Excerpted text >>
= Kijewski / Kocur =

Artist duo

Marek Kijewski and Małgorzata Malinowska, Polish artists, were cooperating since 1996 as Kijewski/Kocur duo in Warsaw, Poland. They often worked in the studios of the Centre of Polish Sculpture until the artist's death in 2007. Their works, in Polish art, was inspired by pop art and it showed the most distinct example of using pop art in the era of post-modernist experiments and reactions to the new reality and new economic-cultural situation that was forming in Poland in the early '90s.

In Kijewski/Kocur works, since 1996, they fulfilled and inspired each other. By using an original and self-imposed strategy called SSS – surfing, scanning, and sampling, They freely explored different aspects of contemporary visual culture. Kijewski / Kocur were creating eye-catching collages and spatial forms out of unusual materials like Lego bricks, Haribo sweets, artificial fur, feathers, neon tubes, precious stones and 24-karat gold. They were assembling different valued materials, things commonly defined as „high value” with what is „low value”, crossing without embarrassing the boundaries between cultural orders, by constructing wild aesthetically-semantic hybrids.

(Recorded data)

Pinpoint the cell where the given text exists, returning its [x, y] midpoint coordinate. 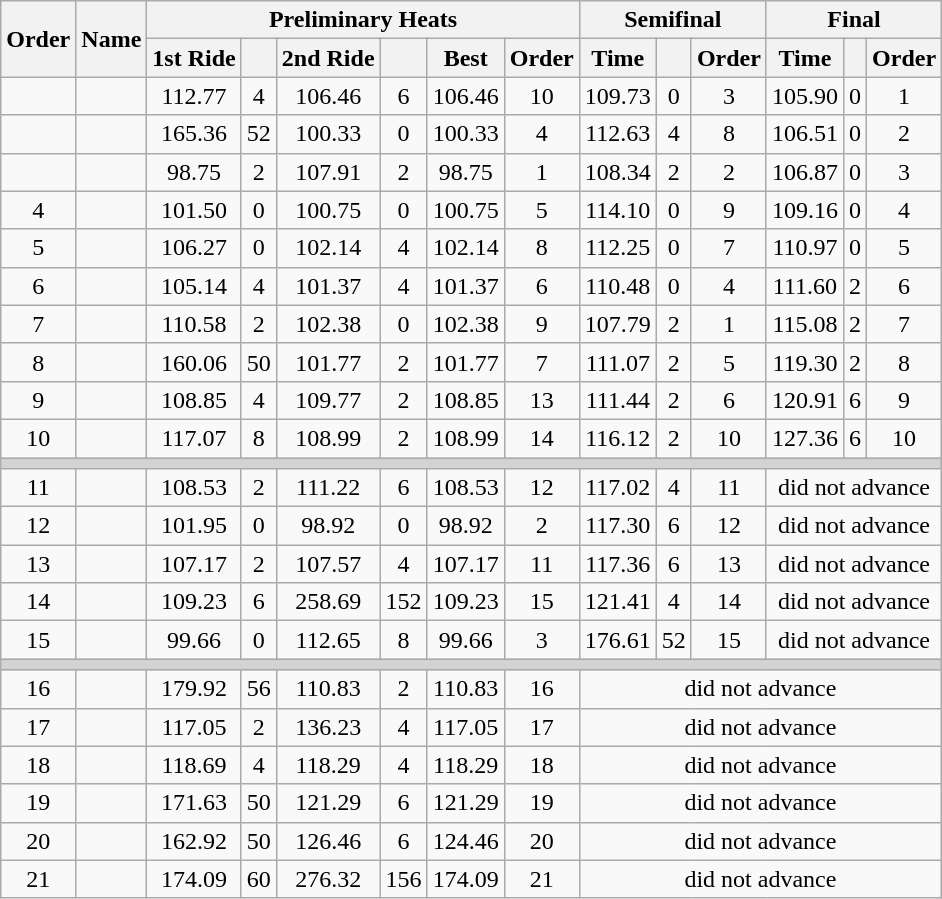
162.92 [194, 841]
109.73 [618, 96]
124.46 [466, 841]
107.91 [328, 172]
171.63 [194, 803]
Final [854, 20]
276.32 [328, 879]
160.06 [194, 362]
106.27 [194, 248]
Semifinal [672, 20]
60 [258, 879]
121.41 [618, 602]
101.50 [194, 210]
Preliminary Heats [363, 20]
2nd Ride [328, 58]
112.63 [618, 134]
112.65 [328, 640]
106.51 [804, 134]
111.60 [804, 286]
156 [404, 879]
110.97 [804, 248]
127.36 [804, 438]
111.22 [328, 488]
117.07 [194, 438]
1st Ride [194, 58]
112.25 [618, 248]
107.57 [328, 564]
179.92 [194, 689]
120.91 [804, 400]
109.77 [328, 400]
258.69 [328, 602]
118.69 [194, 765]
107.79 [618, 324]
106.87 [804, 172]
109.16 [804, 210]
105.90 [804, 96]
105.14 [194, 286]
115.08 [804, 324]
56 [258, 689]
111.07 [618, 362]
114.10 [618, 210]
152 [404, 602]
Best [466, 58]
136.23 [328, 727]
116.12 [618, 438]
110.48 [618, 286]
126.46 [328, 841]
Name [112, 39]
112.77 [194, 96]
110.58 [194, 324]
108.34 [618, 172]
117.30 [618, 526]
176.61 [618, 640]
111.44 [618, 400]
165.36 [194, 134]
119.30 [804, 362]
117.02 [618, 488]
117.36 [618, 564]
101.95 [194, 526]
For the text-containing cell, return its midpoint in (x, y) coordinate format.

Challenge >>
Carry the text on the Kijewski/Kocur artist duo further, picking up after its last sentence. The items have no connection to the text on the Kijewski/Kocur duo.

Answer >>
== Marek Kijewski (Kijewski) ==

Marek Kijewski (1955–2007). He was a student of Academy of Fine Arts in Warsaw between 1981 and 1985. He graduated in sculpture in the class of Professor Jerzy Jarnuszkiewicz. Between 1985 and 1987, he was a member of the Neue Bieriemiennost group with Miroslaw Bałka and Miroslaw Filonik. In the mid-1990s Kijowski became more interested in including contemporary visual culture, mainly mass culture into his works. He began using completely non-artistic materials in his pieces which were often everyday objects.

== Małgorzata Malinowska (Kocur) ==

Małgorzata Malinowska (1959–2016) in Sopot. Malinowska studied painting at the State Higher School of Visual Arts in Gdańsk, where she received a diploma in 1986 from the Faculty of Painting, Graphic Art and Sculpture.

Gdańsk artistic environment led Małgorzata Malinowska to paint works which differed in presenting human figures, mainly by using vivid colors. But later on, she abandoned painting and moved to Warsaw, where she worked under her professional name “Kocur”. These changes made Kijewski close to figurative art again.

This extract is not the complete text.